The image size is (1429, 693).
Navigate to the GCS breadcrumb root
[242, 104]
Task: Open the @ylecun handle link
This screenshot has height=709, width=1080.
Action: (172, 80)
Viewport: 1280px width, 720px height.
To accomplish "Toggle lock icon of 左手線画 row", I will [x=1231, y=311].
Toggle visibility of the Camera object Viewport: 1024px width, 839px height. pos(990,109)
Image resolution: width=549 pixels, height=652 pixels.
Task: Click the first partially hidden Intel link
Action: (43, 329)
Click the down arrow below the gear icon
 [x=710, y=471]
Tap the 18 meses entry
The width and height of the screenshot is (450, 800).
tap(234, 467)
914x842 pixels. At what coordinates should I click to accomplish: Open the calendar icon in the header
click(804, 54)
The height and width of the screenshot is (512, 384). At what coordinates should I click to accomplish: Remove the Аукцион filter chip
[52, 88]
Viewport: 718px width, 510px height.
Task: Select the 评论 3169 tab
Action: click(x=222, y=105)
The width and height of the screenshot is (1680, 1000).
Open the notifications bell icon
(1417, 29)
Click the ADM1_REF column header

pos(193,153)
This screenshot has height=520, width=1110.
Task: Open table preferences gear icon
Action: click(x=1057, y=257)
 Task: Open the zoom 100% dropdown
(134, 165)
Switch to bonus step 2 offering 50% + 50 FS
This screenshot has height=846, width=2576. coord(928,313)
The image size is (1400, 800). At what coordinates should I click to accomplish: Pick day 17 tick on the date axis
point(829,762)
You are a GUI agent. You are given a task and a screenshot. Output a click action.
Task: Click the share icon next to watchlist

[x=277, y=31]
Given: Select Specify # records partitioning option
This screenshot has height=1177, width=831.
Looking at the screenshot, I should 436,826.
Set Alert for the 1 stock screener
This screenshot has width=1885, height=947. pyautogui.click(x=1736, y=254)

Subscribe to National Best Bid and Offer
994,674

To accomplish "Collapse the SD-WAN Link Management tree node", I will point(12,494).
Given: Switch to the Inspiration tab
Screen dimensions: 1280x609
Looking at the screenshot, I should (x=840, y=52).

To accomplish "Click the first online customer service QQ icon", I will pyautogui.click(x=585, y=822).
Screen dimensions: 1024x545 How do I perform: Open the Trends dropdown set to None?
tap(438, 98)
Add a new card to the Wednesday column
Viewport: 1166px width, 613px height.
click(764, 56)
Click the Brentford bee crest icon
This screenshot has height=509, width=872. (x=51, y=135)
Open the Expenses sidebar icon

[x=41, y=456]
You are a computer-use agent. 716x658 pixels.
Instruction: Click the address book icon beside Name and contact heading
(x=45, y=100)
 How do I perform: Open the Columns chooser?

> [PROBLEM TO WORK ON] Working from the listing above, give it again word for word.

> [TASK RESPONSE]
The image size is (1429, 693).
Navigate to the GCS breadcrumb root
[242, 104]
Task: Open the @ylecun handle link
This screenshot has height=709, width=1080.
Action: (172, 80)
Viewport: 1280px width, 720px height.
To accomplish "Toggle lock icon of 左手線画 row", I will [x=1231, y=311].
Toggle visibility of the Camera object Viewport: 1024px width, 839px height. pos(990,109)
Image resolution: width=549 pixels, height=652 pixels.
Task: Click the first partially hidden Intel link
Action: (43, 329)
Click the down arrow below the gear icon
 [x=710, y=471]
Tap the 18 meses entry
The width and height of the screenshot is (450, 800).
tap(234, 467)
914x842 pixels. At what coordinates should I click to accomplish: Open the calendar icon in the header
click(804, 54)
The height and width of the screenshot is (512, 384). At what coordinates should I click to accomplish: Remove the Аукцион filter chip
[52, 88]
Viewport: 718px width, 510px height.
Task: Select the 评论 3169 tab
Action: click(x=222, y=105)
The width and height of the screenshot is (1680, 1000).
Open the notifications bell icon
(1417, 29)
Click the ADM1_REF column header

pos(193,153)
This screenshot has height=520, width=1110.
Task: Open table preferences gear icon
Action: click(x=1057, y=257)
 Task: Open the zoom 100% dropdown
(134, 165)
Switch to bonus step 2 offering 50% + 50 FS
This screenshot has height=846, width=2576. coord(928,313)
The image size is (1400, 800). At what coordinates should I click to accomplish: Pick day 17 tick on the date axis
point(829,762)
You are a GUI agent. You are given a task and a screenshot. Output a click action.
Task: Click the share icon next to watchlist

[x=277, y=31]
Given: Select Specify # records partitioning option
This screenshot has height=1177, width=831.
Looking at the screenshot, I should 436,826.
Set Alert for the 1 stock screener
This screenshot has width=1885, height=947. pyautogui.click(x=1736, y=254)

Subscribe to National Best Bid and Offer
994,674

To accomplish "Collapse the SD-WAN Link Management tree node", I will point(12,494).
Given: Switch to the Inspiration tab
Screen dimensions: 1280x609
Looking at the screenshot, I should (x=840, y=52).

To accomplish "Click the first online customer service QQ icon", I will pyautogui.click(x=585, y=822).
Screen dimensions: 1024x545 How do I perform: Open the Trends dropdown set to None?
tap(438, 98)
Add a new card to the Wednesday column
Viewport: 1166px width, 613px height.
click(764, 56)
Click the Brentford bee crest icon
This screenshot has height=509, width=872. (x=51, y=135)
Open the Expenses sidebar icon

[x=41, y=456]
You are a computer-use agent. 716x658 pixels.
Instruction: Click the address book icon beside Name and contact heading
(x=45, y=100)
 How do I perform: Open the Columns chooser?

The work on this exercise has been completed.